- DIRECTIONS FOR THIS TASK -
Each line from the one containing "The height and" to the end of the records below should be restated word for word; please leave out all other lines.

- DATA UNDER STUDY -
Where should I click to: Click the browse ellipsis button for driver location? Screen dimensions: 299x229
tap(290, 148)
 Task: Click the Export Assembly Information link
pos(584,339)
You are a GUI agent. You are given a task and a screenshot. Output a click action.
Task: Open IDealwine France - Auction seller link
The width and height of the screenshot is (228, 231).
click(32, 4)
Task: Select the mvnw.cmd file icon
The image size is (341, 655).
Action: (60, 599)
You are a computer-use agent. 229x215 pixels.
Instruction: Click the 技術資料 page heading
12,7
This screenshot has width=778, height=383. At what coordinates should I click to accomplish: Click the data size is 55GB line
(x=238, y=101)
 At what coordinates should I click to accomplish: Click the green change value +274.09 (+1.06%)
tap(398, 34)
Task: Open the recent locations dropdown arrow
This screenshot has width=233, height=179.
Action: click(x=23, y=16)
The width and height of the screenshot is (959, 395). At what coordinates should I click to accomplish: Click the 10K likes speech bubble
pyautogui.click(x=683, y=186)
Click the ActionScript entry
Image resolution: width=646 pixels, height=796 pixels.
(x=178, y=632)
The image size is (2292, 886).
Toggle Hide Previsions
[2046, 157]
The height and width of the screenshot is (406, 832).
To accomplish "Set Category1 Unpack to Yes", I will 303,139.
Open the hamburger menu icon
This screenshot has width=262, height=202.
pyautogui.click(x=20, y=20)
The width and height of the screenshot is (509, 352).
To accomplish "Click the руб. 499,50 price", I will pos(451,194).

- SOLUTION TO THIS EXERCISE -
The height and width of the screenshot is (406, 832).
To accomplish "Set Category1 Unpack to Yes", I will 303,139.
Open the hamburger menu icon
This screenshot has width=262, height=202.
pyautogui.click(x=20, y=20)
The width and height of the screenshot is (509, 352).
To accomplish "Click the руб. 499,50 price", I will pos(451,194).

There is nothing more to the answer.